Word for word, please restate the line that contains "Instruction: Delete the" and all lines after it through the end of the material, minus the pictures.
--- WORKING DATA Enclosed Below ---
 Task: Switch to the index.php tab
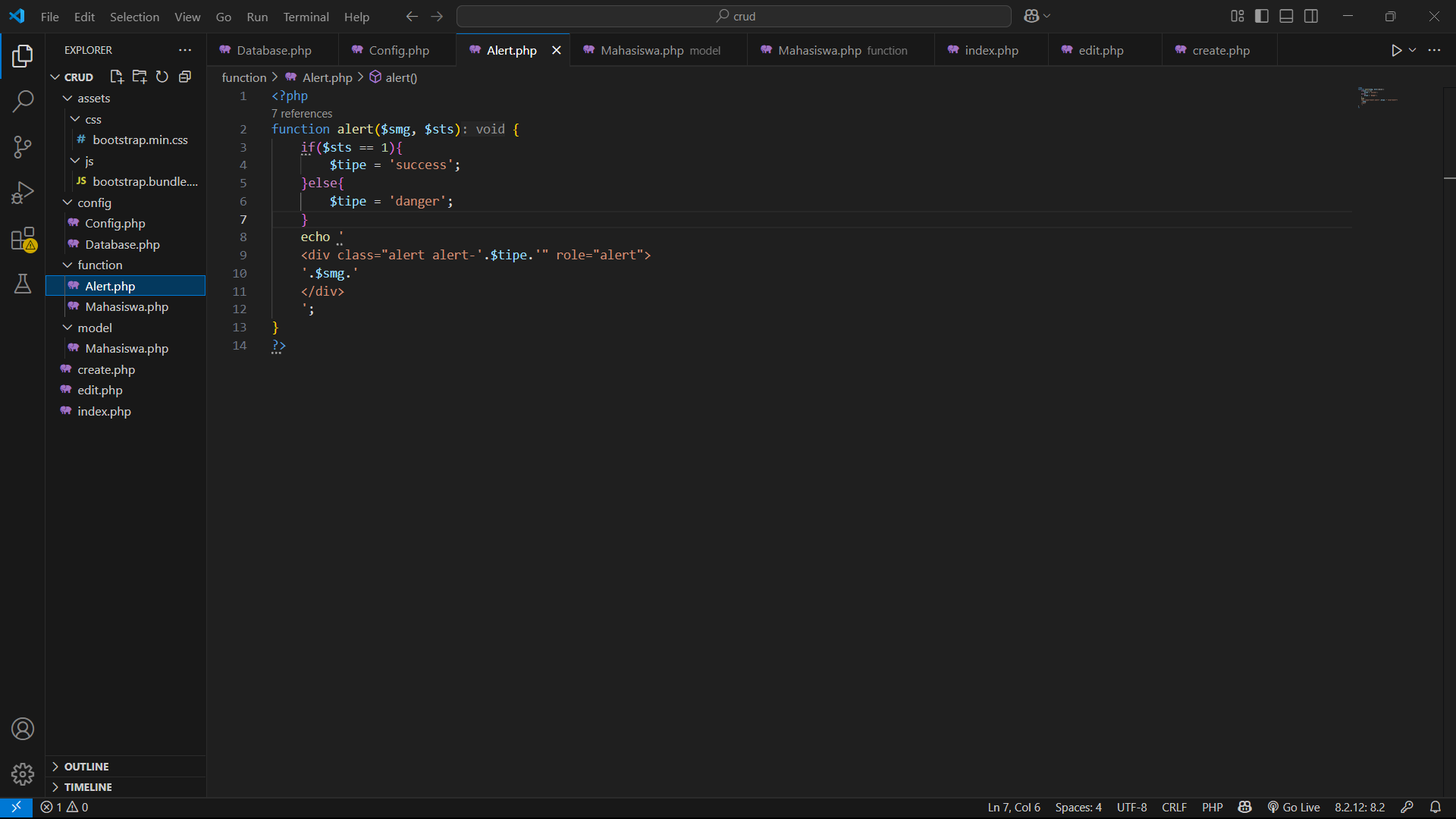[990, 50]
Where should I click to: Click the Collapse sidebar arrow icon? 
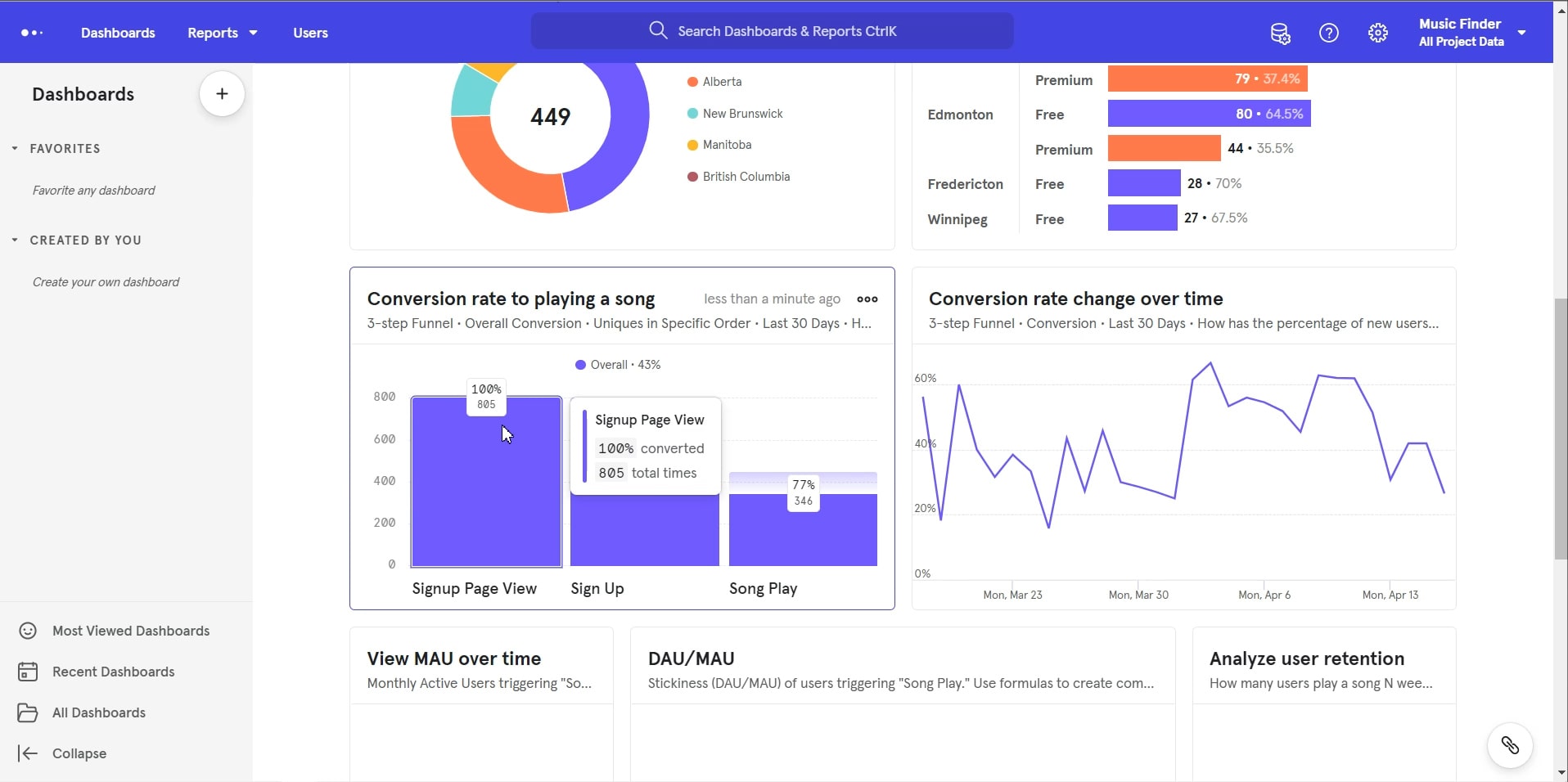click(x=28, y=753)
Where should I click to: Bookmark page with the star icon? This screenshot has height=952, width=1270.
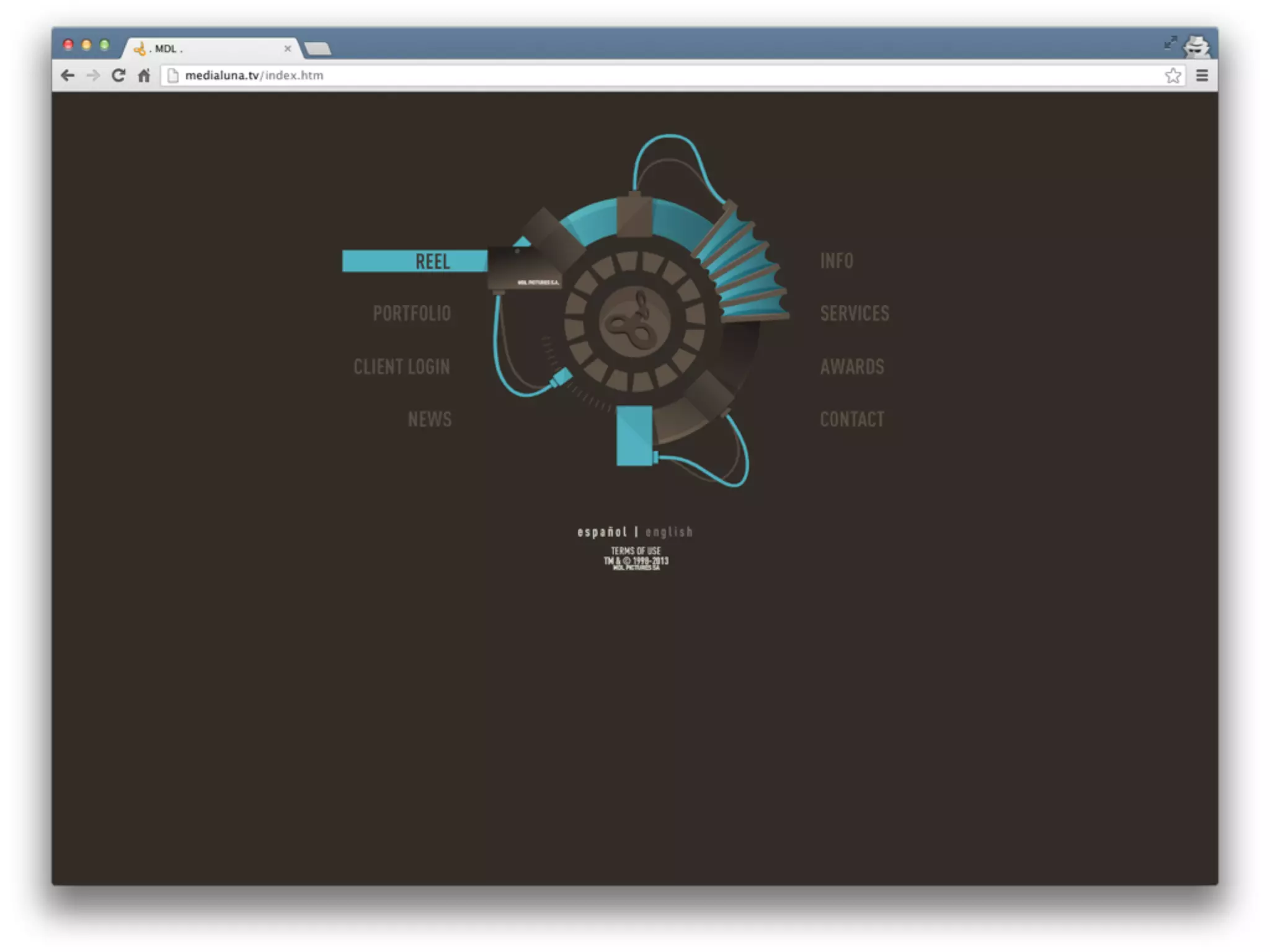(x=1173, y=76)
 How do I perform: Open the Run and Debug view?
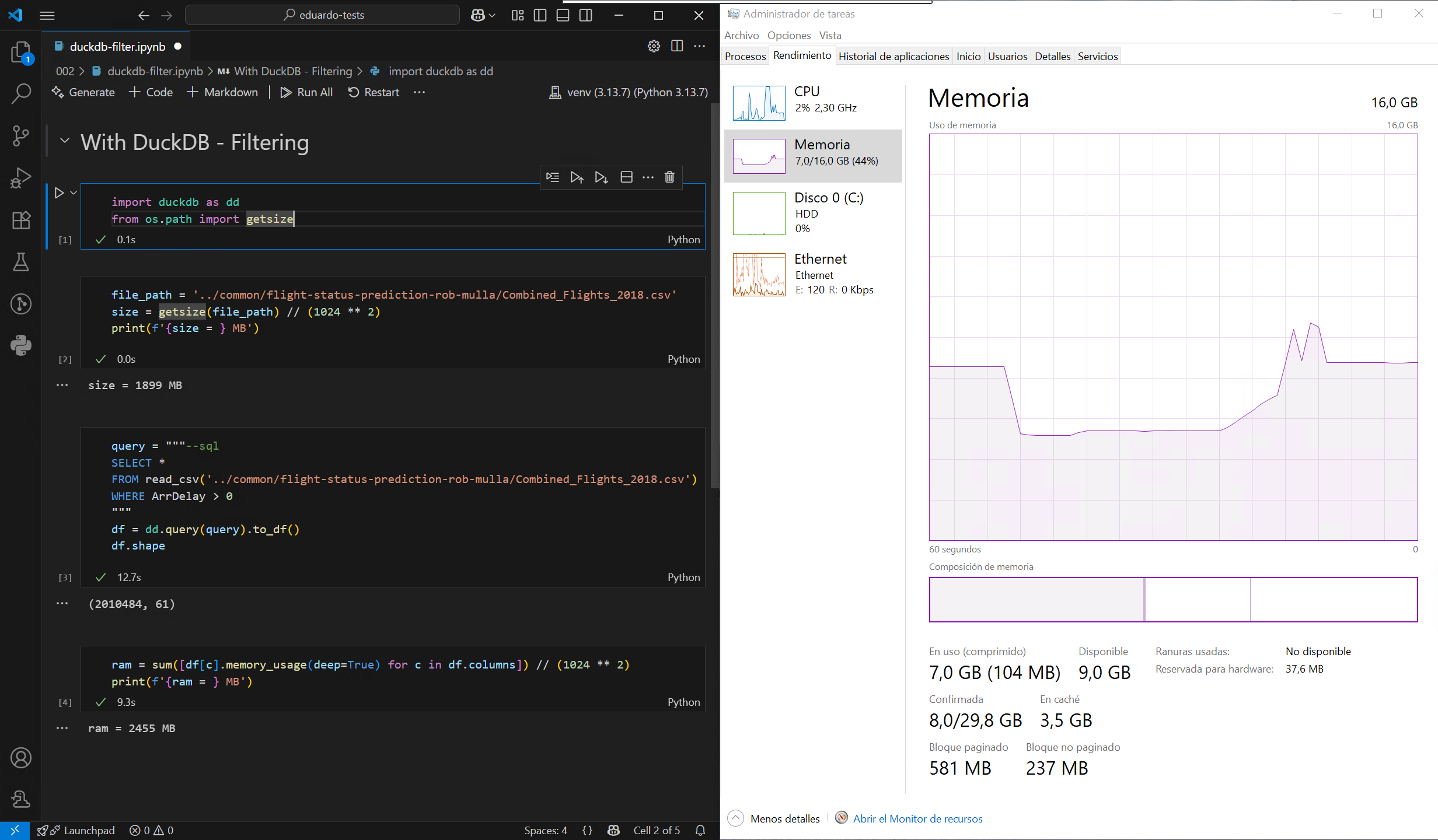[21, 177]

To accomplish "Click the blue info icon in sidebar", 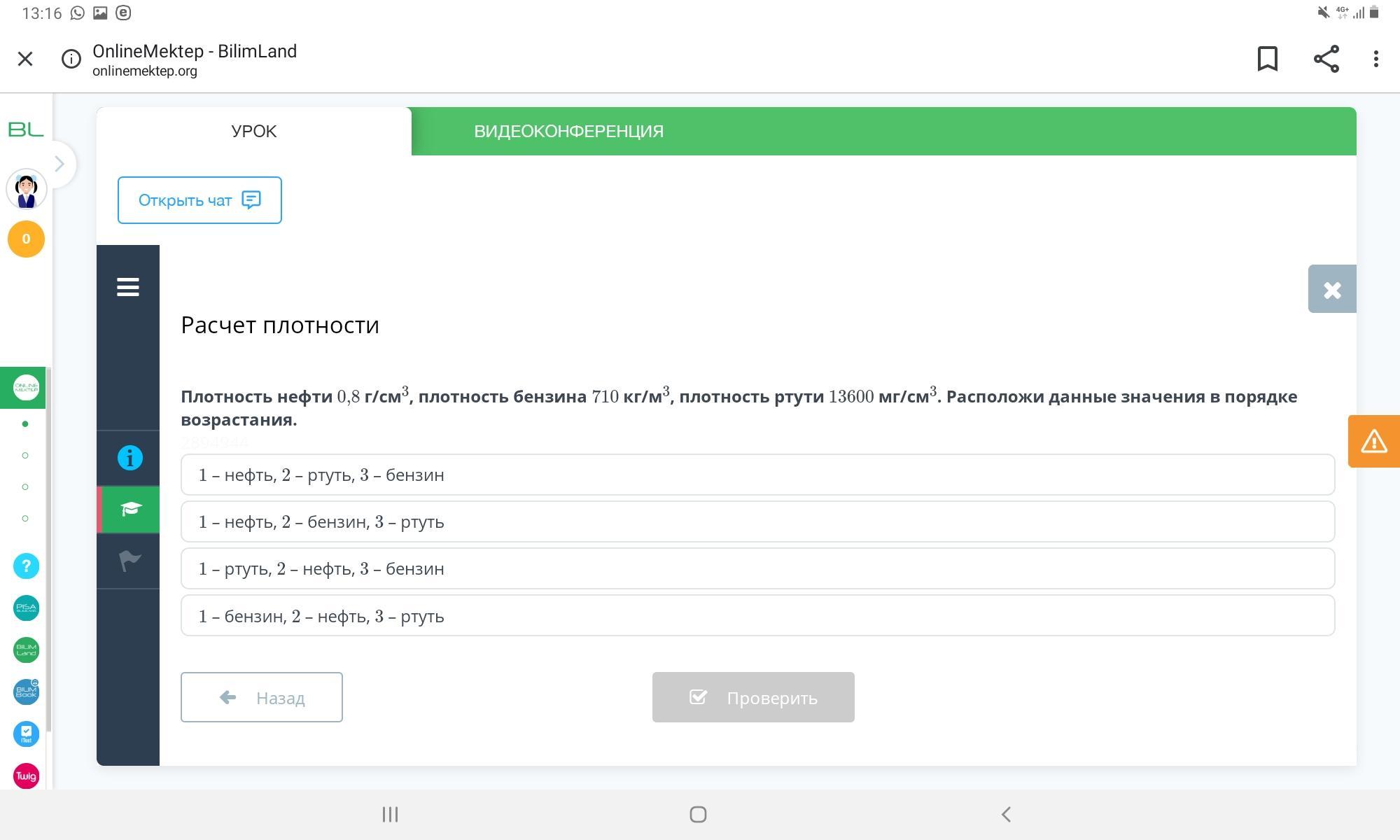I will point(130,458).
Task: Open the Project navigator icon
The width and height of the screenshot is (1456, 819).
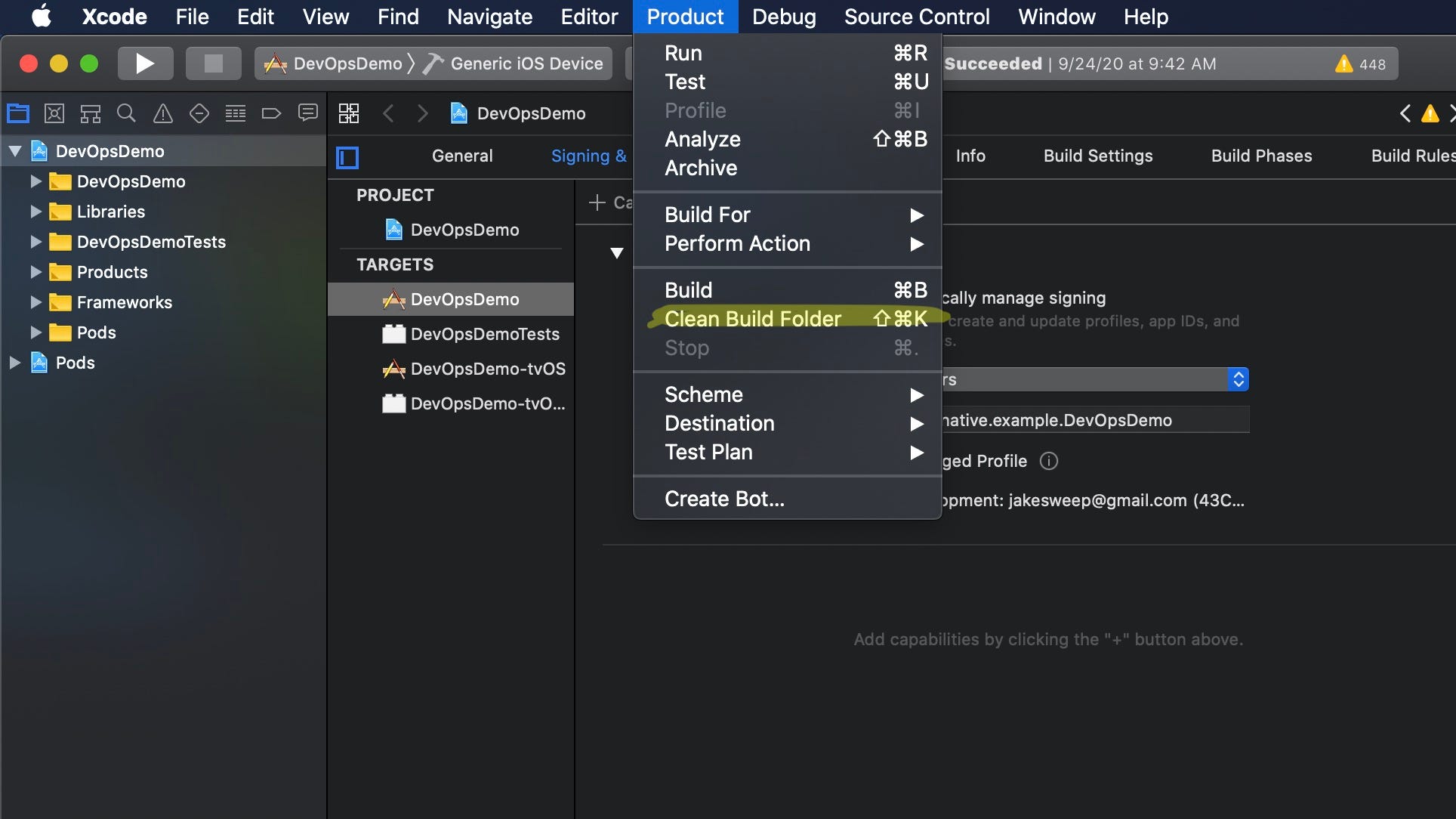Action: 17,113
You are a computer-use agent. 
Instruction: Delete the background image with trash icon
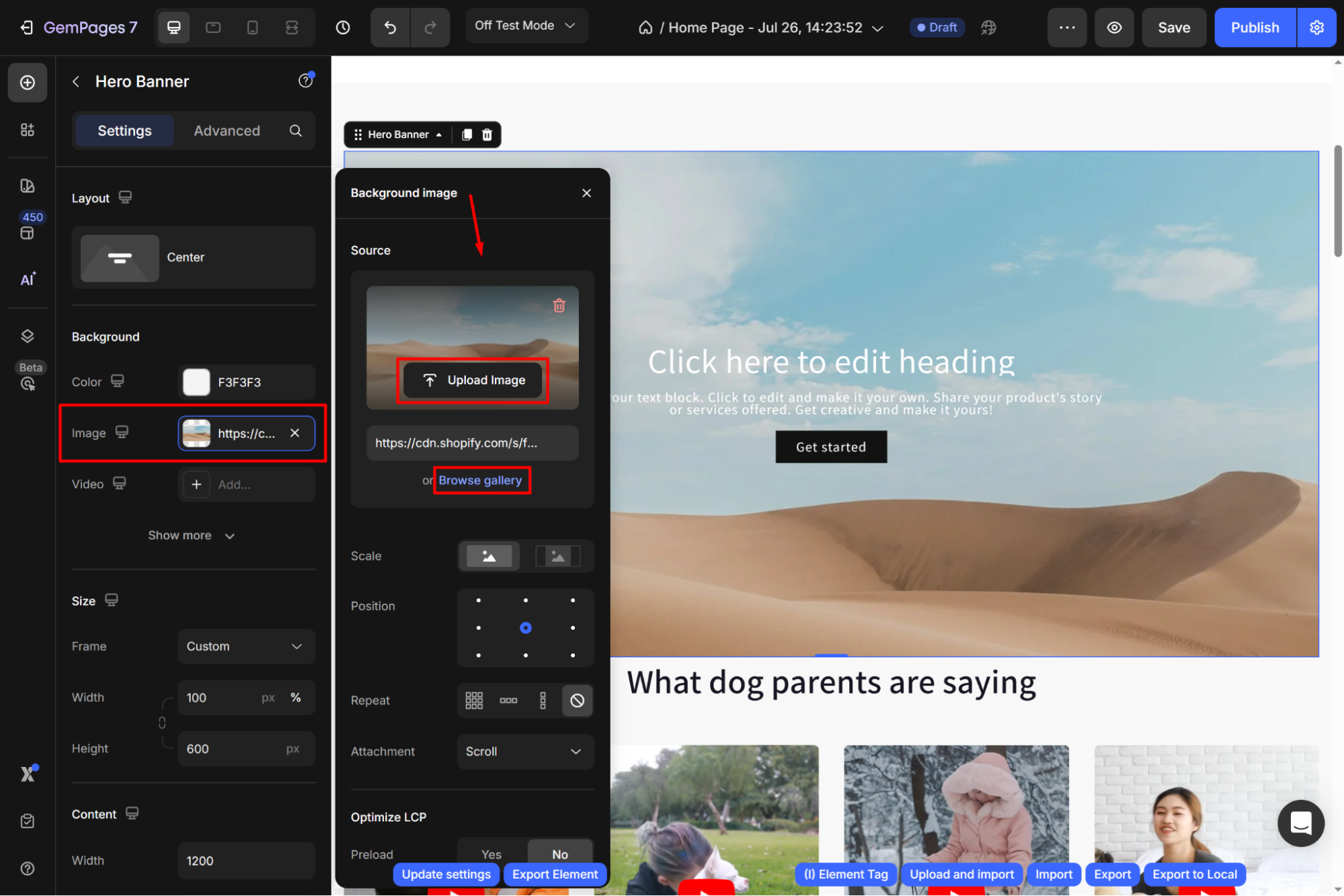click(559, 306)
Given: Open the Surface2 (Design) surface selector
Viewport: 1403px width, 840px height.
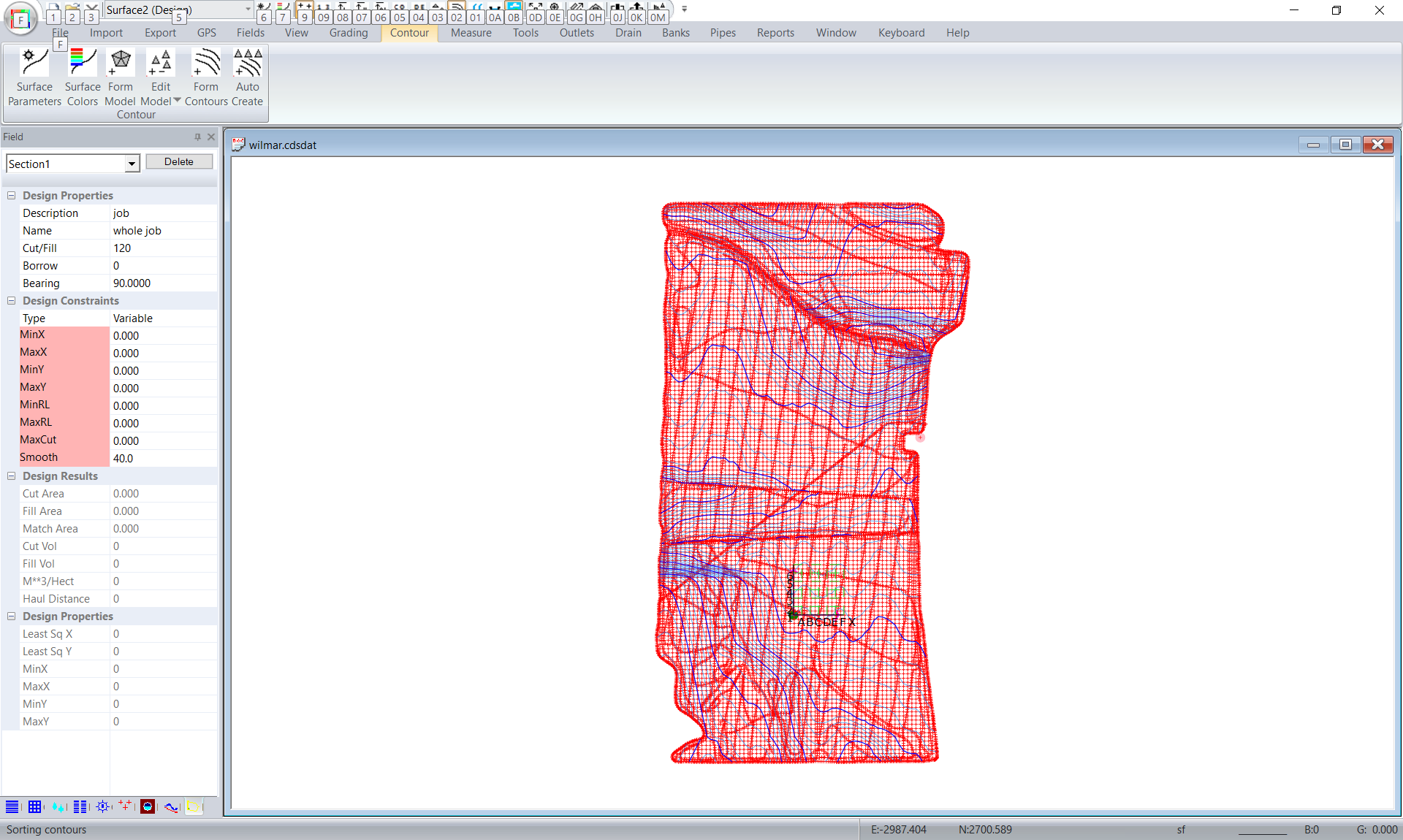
--- End of Enclosed WORKING DATA ---
**EXERCISE RESULT:**
Instruction: Delete the background image with trash icon
click(559, 306)
Given: Open the Surface2 (Design) surface selector
Viewport: 1403px width, 840px height.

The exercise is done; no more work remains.